* [Exercise brief]:
If a line in the listing carries the word "Siber", return a copy of that line.
= Beginning of Section =
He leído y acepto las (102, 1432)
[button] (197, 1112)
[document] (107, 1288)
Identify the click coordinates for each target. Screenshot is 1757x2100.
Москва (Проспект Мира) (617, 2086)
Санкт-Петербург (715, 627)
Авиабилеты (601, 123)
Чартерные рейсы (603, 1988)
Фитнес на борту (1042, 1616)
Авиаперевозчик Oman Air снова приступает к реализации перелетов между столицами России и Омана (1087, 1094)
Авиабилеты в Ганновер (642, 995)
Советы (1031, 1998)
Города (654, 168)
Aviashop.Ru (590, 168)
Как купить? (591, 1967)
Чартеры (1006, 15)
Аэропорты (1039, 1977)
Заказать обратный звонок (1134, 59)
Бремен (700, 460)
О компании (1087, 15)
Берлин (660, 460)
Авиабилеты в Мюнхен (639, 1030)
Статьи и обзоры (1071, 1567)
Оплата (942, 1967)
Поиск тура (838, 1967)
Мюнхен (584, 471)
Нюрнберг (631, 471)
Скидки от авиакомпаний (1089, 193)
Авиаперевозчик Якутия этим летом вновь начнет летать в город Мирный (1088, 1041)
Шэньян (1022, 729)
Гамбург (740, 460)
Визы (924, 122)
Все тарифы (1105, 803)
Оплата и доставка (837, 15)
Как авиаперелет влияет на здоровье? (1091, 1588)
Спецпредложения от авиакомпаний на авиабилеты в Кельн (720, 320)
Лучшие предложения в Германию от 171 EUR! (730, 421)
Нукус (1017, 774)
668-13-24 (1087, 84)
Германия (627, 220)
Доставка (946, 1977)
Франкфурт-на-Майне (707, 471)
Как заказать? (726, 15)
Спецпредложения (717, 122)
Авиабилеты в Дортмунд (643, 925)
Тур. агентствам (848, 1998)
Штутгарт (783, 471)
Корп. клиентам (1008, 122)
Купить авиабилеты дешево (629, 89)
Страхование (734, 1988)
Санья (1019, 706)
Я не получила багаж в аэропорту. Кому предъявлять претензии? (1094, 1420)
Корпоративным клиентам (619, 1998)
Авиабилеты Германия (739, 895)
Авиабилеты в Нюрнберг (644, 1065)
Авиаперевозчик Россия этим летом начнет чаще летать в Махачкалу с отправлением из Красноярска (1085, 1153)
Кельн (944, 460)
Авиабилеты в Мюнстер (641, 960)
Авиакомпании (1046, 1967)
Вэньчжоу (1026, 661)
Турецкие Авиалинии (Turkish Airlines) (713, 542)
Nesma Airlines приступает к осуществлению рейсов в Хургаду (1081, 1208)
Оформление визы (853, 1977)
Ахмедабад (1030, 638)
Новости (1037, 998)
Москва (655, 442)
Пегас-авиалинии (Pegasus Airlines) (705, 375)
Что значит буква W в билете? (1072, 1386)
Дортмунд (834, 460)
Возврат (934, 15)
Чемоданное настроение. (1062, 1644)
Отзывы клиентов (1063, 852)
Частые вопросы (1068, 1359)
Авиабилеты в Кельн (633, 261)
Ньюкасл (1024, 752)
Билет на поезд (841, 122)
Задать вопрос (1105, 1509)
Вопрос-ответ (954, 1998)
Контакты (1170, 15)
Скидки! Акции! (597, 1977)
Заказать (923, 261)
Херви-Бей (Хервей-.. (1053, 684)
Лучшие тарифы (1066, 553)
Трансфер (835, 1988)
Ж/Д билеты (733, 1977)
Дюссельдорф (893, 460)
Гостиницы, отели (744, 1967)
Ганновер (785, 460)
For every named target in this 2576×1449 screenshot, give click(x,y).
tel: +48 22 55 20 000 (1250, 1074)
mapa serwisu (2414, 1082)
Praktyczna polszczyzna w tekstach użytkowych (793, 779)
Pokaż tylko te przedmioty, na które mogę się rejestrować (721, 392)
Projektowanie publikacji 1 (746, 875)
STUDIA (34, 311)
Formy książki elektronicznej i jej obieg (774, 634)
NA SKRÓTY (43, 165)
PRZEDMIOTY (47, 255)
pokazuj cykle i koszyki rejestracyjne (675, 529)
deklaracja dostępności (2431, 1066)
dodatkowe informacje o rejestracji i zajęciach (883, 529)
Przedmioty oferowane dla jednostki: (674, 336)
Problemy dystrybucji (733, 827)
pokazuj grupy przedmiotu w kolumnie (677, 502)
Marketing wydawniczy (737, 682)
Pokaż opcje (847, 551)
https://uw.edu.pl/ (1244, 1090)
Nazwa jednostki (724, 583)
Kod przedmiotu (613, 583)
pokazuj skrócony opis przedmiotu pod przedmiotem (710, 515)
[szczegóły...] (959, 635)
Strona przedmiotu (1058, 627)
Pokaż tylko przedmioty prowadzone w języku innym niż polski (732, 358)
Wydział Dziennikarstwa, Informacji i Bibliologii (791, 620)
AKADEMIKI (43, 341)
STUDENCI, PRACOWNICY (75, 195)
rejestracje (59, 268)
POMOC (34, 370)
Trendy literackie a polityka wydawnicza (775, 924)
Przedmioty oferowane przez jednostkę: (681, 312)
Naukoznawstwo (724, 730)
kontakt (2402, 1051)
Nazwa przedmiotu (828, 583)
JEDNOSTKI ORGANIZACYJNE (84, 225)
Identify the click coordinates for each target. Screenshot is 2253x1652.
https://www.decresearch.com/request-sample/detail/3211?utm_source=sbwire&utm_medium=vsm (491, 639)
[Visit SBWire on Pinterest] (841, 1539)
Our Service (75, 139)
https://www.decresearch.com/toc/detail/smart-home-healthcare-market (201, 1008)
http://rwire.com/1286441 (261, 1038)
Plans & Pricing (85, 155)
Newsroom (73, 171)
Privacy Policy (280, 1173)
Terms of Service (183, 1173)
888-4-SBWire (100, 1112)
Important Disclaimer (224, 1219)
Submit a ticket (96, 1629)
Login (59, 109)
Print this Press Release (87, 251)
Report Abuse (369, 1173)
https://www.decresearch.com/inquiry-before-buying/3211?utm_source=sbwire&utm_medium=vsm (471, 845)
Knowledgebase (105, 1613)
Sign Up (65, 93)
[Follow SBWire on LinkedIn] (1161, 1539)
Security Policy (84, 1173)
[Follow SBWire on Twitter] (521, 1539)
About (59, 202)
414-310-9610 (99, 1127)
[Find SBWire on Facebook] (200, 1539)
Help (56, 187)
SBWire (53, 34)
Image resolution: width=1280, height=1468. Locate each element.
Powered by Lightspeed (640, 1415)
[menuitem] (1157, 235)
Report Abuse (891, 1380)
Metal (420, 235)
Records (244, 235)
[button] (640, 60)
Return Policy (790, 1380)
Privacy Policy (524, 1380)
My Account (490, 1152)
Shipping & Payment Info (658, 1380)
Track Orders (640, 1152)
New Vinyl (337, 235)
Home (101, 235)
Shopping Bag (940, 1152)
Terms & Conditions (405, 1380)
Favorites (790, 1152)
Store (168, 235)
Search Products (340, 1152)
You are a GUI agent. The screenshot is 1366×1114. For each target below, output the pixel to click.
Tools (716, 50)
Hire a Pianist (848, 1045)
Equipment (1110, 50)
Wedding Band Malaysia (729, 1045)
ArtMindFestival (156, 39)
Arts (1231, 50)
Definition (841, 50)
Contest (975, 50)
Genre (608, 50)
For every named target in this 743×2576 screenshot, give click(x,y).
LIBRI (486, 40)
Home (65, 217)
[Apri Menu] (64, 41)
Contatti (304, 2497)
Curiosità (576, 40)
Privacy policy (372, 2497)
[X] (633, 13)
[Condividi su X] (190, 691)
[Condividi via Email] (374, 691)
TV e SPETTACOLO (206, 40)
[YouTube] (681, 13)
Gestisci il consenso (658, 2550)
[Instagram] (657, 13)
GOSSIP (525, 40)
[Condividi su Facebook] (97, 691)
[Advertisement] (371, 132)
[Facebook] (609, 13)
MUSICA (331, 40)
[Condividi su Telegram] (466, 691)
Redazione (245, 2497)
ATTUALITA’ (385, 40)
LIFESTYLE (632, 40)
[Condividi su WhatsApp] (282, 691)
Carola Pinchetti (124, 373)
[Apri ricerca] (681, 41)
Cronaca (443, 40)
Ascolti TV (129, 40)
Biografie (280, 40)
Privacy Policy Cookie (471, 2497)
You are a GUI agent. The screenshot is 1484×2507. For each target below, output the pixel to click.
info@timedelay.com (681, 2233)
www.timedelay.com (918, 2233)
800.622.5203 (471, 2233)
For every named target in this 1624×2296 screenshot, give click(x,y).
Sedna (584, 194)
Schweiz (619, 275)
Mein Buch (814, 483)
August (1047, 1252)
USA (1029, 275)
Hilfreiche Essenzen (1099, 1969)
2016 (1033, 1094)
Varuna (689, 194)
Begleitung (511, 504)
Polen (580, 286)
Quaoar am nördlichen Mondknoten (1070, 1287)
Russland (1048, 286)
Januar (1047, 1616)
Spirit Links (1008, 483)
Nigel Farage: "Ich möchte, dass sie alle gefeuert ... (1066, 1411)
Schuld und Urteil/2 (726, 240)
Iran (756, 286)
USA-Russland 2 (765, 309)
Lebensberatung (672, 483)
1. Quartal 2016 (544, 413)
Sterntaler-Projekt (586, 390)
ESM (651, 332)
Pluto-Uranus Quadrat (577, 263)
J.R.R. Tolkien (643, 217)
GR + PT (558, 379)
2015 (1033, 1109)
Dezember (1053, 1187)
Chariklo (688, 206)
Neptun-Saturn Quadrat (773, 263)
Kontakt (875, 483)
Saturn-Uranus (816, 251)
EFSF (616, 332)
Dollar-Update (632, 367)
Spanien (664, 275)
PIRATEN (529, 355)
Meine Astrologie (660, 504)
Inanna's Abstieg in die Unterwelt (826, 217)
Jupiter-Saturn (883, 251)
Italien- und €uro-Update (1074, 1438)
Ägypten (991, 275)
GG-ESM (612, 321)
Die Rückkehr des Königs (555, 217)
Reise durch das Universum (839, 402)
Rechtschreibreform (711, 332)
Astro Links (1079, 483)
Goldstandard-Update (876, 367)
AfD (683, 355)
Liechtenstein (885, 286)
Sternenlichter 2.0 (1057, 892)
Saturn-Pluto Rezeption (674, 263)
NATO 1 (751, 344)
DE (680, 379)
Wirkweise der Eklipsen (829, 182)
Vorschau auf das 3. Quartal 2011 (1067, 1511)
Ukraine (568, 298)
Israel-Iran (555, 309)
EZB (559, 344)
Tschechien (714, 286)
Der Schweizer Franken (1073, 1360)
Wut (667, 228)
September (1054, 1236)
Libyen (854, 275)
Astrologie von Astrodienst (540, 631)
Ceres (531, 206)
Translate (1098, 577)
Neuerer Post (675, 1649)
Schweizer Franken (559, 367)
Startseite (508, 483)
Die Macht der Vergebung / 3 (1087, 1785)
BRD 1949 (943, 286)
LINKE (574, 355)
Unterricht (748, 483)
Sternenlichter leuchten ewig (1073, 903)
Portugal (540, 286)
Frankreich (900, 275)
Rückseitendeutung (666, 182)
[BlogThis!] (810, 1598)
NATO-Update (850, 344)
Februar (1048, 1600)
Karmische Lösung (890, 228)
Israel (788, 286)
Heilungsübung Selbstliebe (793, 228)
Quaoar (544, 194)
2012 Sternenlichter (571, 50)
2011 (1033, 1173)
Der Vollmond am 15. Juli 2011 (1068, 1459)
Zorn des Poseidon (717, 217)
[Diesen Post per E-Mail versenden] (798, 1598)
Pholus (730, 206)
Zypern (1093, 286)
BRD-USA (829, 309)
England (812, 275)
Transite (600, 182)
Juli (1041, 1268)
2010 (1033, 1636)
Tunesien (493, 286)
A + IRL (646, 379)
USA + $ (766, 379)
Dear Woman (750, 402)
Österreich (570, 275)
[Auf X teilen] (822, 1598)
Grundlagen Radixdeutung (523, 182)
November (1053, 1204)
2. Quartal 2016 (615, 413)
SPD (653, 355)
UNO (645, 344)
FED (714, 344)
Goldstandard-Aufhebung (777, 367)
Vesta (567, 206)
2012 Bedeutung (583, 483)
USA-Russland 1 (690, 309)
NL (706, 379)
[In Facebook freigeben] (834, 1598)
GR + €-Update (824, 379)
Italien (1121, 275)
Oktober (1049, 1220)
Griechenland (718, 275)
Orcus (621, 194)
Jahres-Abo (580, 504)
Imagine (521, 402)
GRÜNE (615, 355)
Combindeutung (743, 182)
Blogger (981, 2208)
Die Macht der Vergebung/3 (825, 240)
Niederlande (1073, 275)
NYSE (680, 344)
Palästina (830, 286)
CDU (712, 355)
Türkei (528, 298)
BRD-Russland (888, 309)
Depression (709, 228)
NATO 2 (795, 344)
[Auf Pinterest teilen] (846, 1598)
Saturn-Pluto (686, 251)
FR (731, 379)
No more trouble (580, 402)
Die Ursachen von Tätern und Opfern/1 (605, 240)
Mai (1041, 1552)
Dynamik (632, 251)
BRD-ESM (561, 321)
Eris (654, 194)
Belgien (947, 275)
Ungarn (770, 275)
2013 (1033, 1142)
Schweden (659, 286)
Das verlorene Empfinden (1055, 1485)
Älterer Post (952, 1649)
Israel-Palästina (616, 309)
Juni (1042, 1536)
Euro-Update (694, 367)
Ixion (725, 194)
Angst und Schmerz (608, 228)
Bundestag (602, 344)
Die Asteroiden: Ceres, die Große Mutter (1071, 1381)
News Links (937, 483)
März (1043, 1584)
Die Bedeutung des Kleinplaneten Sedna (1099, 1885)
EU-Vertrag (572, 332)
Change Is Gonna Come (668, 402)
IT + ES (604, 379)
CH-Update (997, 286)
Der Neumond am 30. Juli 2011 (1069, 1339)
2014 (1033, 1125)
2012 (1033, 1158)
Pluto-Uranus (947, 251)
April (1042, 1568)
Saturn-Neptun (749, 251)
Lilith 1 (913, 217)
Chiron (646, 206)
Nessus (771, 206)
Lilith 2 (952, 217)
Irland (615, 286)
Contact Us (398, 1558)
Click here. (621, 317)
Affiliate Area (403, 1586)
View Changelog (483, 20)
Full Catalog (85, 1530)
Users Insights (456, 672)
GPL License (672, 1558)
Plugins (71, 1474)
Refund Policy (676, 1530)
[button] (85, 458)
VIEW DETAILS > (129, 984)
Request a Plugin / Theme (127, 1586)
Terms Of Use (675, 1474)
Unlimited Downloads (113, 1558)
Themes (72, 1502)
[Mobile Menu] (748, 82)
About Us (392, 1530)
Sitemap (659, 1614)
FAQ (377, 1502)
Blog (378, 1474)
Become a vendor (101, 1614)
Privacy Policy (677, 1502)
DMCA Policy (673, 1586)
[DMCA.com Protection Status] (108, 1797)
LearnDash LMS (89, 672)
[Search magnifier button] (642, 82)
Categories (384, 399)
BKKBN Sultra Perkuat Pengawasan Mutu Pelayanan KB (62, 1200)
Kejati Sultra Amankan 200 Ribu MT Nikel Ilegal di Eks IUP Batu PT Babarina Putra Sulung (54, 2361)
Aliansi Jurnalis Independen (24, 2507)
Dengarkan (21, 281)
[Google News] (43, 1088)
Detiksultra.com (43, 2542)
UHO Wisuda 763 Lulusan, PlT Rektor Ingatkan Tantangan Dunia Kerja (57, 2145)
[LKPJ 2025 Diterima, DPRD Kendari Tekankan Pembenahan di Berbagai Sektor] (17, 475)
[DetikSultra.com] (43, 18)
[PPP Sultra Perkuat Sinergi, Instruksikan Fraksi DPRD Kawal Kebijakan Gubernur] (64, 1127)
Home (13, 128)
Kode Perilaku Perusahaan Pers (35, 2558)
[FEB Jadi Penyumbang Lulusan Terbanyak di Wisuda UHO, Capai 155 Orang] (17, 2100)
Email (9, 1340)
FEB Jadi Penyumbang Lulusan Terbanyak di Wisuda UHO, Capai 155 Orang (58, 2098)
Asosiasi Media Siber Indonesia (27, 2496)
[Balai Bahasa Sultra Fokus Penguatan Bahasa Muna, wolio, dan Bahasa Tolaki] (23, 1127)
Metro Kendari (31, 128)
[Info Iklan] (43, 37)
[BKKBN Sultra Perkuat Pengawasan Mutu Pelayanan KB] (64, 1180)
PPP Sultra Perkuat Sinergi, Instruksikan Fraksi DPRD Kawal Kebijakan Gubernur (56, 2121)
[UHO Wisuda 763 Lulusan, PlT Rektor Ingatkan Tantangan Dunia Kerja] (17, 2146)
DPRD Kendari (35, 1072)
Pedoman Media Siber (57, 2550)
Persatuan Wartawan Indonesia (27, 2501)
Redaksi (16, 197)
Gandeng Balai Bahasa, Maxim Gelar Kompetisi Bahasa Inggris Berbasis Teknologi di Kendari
= End of Section =
* [Response to the exercise]:
Asosiasi Media Siber Indonesia (27, 2496)
Pedoman Media Siber (57, 2550)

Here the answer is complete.